── DATA FOR PROCESSING ──

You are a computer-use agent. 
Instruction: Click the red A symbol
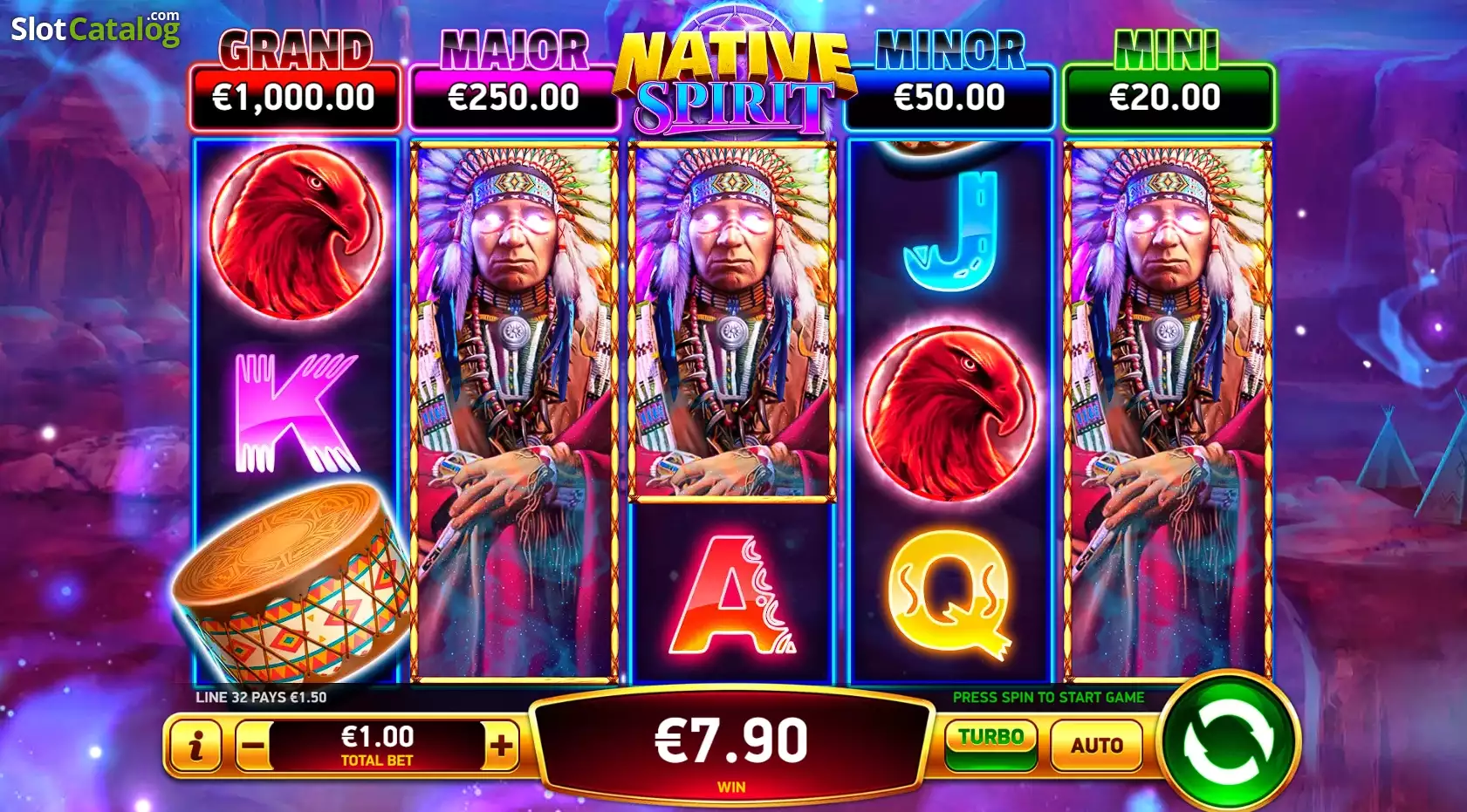[x=731, y=595]

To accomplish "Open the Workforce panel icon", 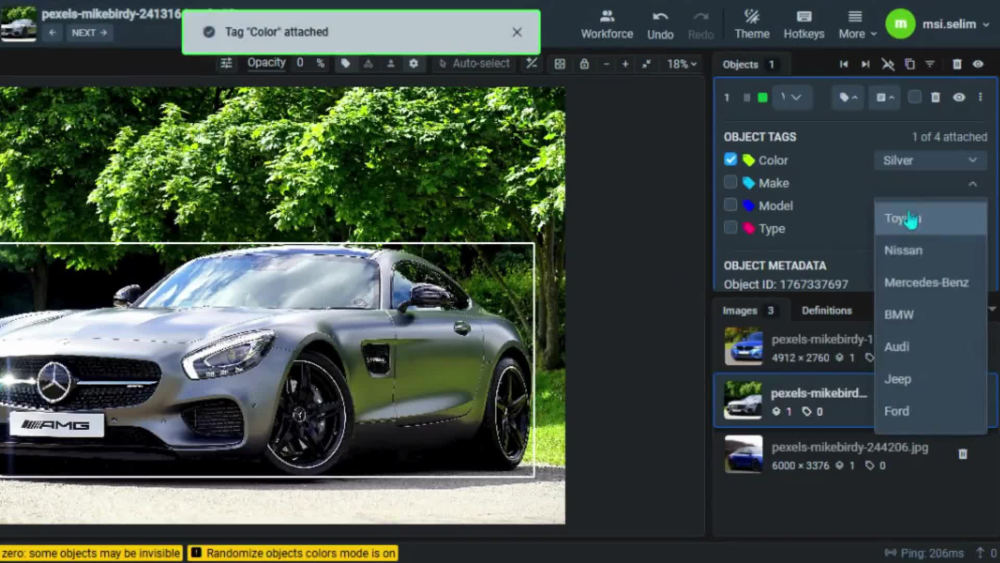I will coord(607,16).

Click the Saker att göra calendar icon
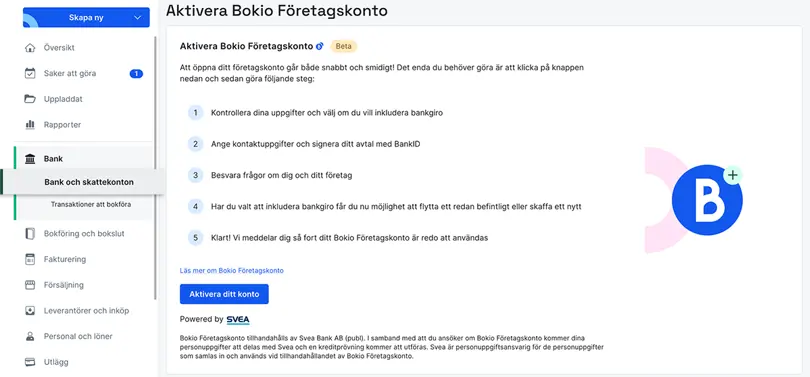tap(30, 73)
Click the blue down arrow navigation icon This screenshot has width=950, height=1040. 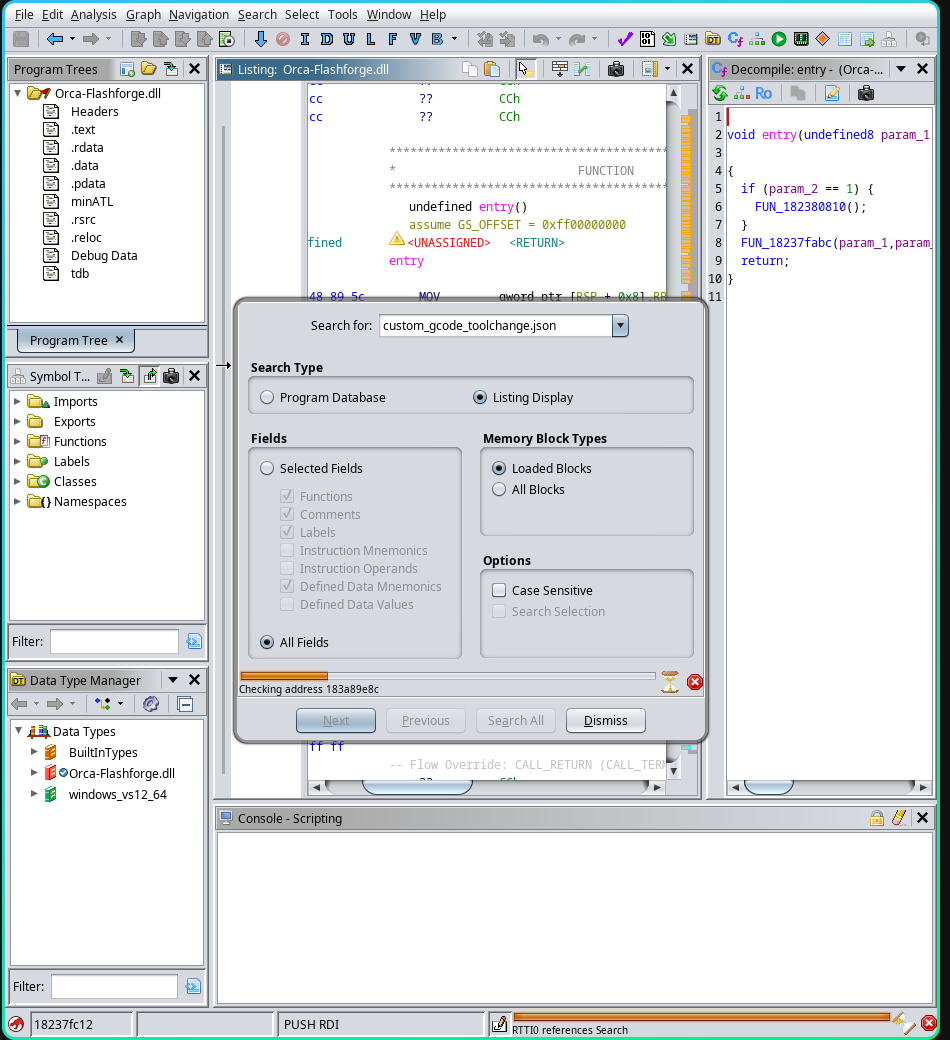(x=261, y=39)
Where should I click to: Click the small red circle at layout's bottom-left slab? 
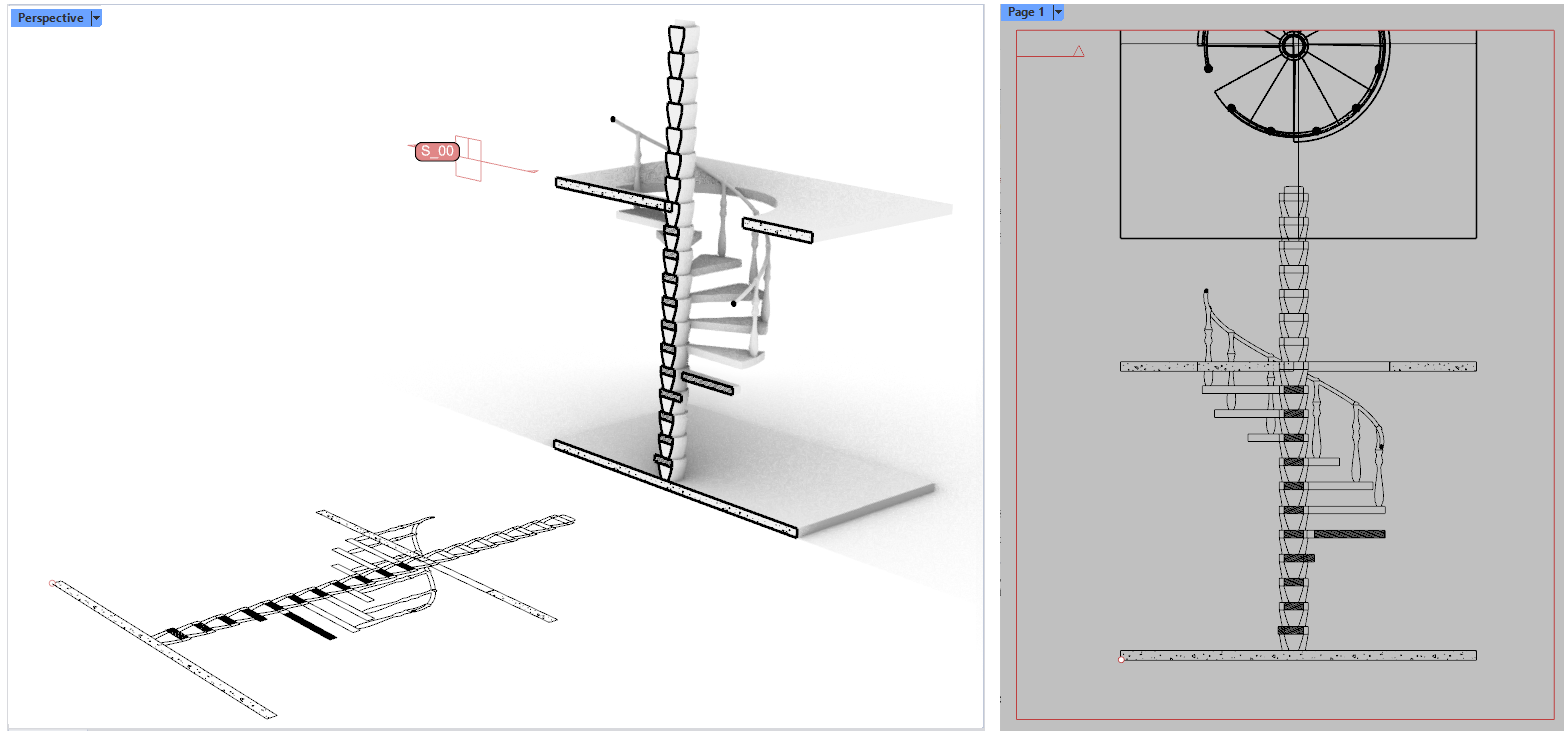click(x=1121, y=659)
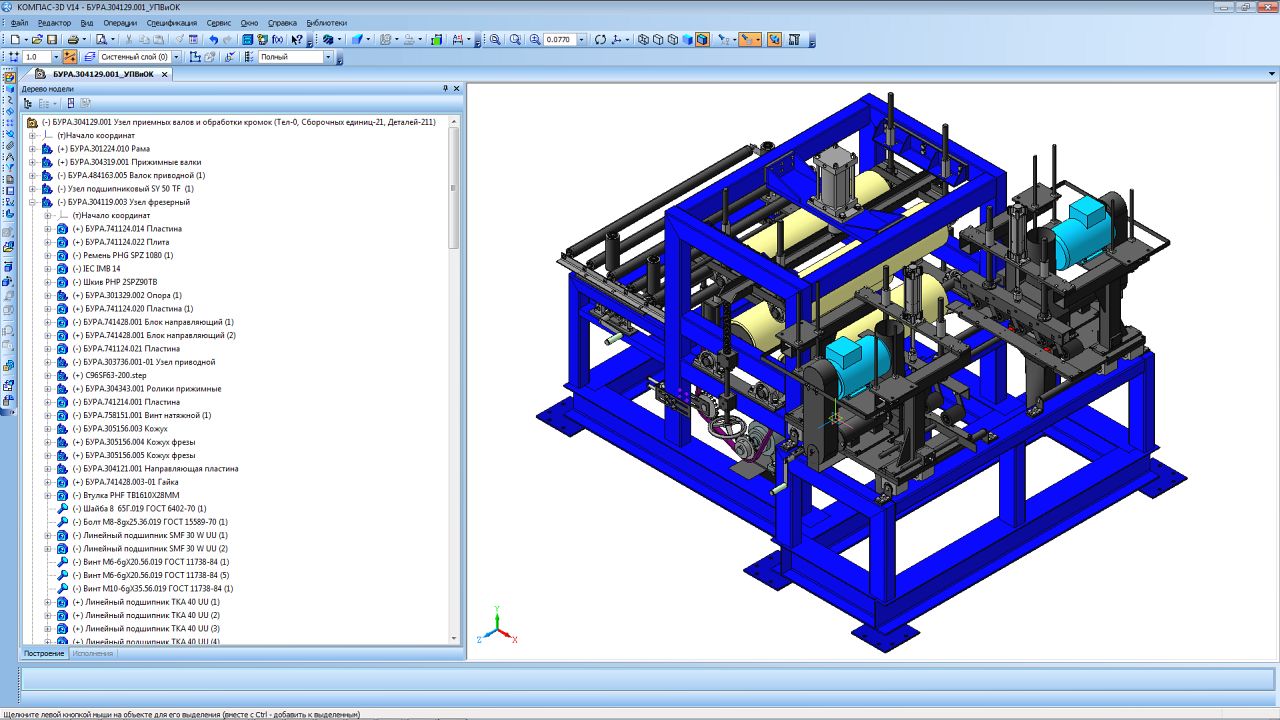Click the Rotate view icon
Screen dimensions: 1280x720
(600, 40)
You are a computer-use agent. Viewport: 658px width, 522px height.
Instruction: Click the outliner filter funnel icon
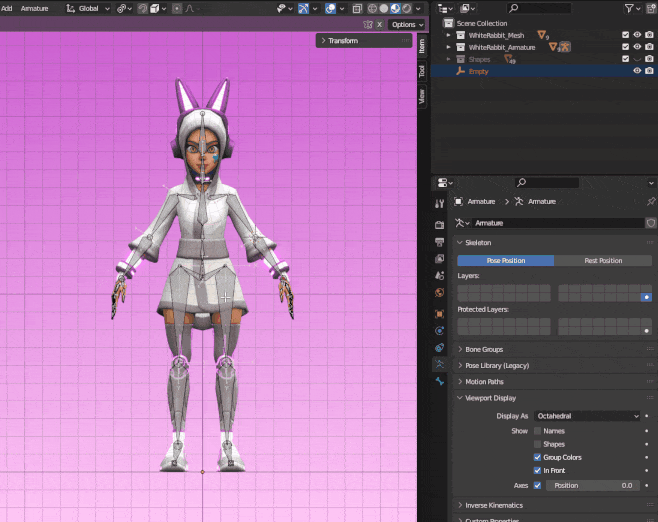628,8
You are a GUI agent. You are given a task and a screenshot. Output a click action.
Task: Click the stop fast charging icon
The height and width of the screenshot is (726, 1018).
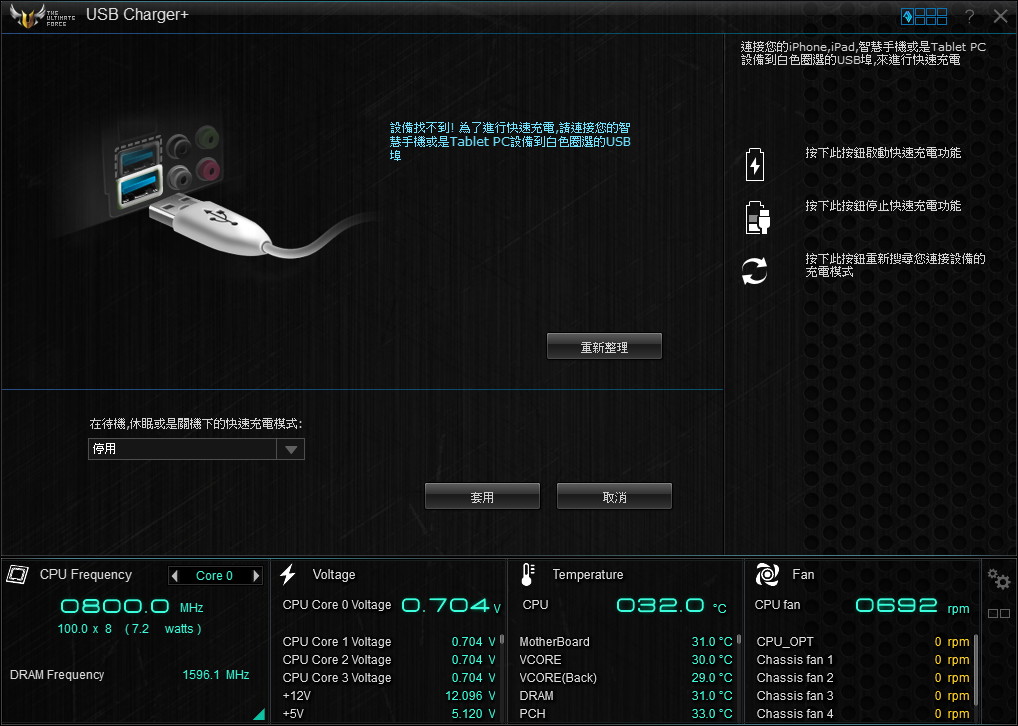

───

Pick out every line of the entries above that contains the string "Instruction", and copy each one. Case counts.

Instruction: Click the red A symbol
Instruction: Click the outliner filter funnel icon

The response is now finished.